Когда Джек подъехал к родительскому дому, было без одной минуты полночь, но все окна оказались залиты светом. Мать пользовалась стоваттными лампочками — не удивительно, что у нее вечная задолженность перед электросетью, подумал Джек. Норма еще не легла, дожидалась его. Шагая по дорожке, Джек видел через тонкие занавески ее силуэт: она сидела на диване и смотрела «Ночной конкурс». Мать смотрела все без разбора. Весь экран заполняла большая голова Тома Полина[17].
Джек постучал в дверь и крикнул в щель для почты. Через несколько секунд он услышал, как мать сказала Питеру, своему престарелому волнистому попугайчику:
— А вот и Джек к нам, Пит.
Дверь отворилась, и Джек поначалу не узнал мать. Он ни разу в жизни не видел ее без макияжа. Норма ухитрялась краситься даже в больнице, когда ее избили (один глаз был нарядный, с голубыми тенями, а другой заплыл). Из больницы мать выписалась неделю назад, но выглядела ужасно: надеть вставные зубы она не позаботилась, а волосы, потерявшие блеск и пышность, старыми веревками печально свисали вдоль запавших щек. Это была не его мать, а скелет его матери. Она походила на страницу, вырванную из «Анатомии» Грэя. Молодой человек, напавший на Норму, вместе с сумочкой и кошельком прихватил ее плоть и кровь.
— Привет, мама. Хорошо выглядишь, — вырвалось у Джека автоматически. Норма придавала очень большое значение внешности.
— Я оставила тебе ужин, — ответила она и повела его через узкую гостиную в кухню.
В семье Шпротов поцелуи и прочие нежности были не в ходу.
Попугайчик Питер безутешно топтался на полу клетки, по щиколотку в шелухе от семян и собственном помете. Его голубые перышки были тусклыми и потрепанными.
Джек сунул палец между прутьев.
— Держи хвост пистолетом, Пит, мамуля идет на поправку, только надо прическу сделать. — Пит частенько становился для Джека каналом общения с матерью.
— Слишком уж я боюсь идти в парикмахерскую, Пит, — сказала Норма.
Пит запрыгнул на перекладину и угрюмо уставился в маленькое зеркальце, которое болталось перед ним.
— Выпендривается он последнее время. — Мать открыла духовку и вынула тарелку, накрытую другой.

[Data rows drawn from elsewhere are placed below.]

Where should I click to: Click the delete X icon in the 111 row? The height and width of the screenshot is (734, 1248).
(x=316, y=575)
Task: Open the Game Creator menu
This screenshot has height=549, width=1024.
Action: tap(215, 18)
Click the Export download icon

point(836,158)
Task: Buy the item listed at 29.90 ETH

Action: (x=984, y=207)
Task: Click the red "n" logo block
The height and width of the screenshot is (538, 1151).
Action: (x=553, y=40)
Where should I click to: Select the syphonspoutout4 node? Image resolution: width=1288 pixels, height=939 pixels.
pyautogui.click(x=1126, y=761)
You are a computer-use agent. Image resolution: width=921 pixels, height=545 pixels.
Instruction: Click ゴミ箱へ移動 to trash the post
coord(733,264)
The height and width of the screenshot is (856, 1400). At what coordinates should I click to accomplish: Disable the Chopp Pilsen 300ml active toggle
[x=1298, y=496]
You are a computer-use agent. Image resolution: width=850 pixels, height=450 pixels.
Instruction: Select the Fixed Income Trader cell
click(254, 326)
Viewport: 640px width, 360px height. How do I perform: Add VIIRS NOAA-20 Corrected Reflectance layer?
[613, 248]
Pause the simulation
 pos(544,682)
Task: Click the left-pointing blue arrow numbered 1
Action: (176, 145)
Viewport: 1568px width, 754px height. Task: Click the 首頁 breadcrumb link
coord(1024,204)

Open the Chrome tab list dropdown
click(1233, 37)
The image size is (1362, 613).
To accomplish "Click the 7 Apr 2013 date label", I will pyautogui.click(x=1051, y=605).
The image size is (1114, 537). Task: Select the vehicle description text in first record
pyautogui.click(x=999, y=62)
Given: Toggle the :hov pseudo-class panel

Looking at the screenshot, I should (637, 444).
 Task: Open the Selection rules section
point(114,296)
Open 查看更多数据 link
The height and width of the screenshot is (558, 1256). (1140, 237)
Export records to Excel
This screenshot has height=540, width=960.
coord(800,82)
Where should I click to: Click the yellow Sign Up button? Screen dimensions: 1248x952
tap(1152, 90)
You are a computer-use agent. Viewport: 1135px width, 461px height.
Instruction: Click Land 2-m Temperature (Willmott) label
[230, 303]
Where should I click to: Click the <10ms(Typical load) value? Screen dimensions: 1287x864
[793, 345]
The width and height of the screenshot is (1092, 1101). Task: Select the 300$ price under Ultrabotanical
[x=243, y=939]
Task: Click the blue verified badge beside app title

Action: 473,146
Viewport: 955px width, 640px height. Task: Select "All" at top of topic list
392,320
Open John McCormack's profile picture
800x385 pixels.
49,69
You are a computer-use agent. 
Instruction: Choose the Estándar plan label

Потом сняла верхнюю тарелку, явив блюдо, от которого шел пар. — Твое любимое.
Джек взглянул на синеватые обрезки бараньей грудинки, сморщенный горошек и картофельное пюре, прилипшее к тарелке, и сказал попугаю:
— Найти бы того мерзавца, который обидел нашу маму, на месте убил бы.
Он заставил себя съесть почти весь отвратительный ужин. Он знал, что мать ненавидит стряпать и никогда не умела готовить. Джек простил ей забывчивость: он уже больше тридцати лет вегетарианец, а жирную баранину обожал его покойный брат Стюарт.
Норма сидела и смотрела, как Джек ест. Она заметила морщинки вокруг его глаз и две глубокие борозды, которые пролегли от носа к уголкам рта.
Перед сном, в качестве прелюдии, Норма накрыла клетку Питера отрезом ткани из полиэстера с узором в виде подсолнухов. Питер продолжал бродить по темной клетке. Джек строго приказал невидимой птице:
— Угомонись!
Он выключил свет в кухне и, поднимаясь по лестнице в тесную комнатку, где предстояло ночевать, спросил себя, зачем прикрикнул на птицу.
На дешевой сосновой кровати с тощим матрасом спалось плохо, мозоль на ноге все цеплялась за нейлоновые простыни, которые мать предпочитала из-за того, что их не надо гладить.
Где-то в середине ночи Джек вытянул руку, чтобы проверить походный будильник, и сшиб с тумбочки фаянсового ослика. Он услышал, как ослик раскололся, ударившись о голый пол.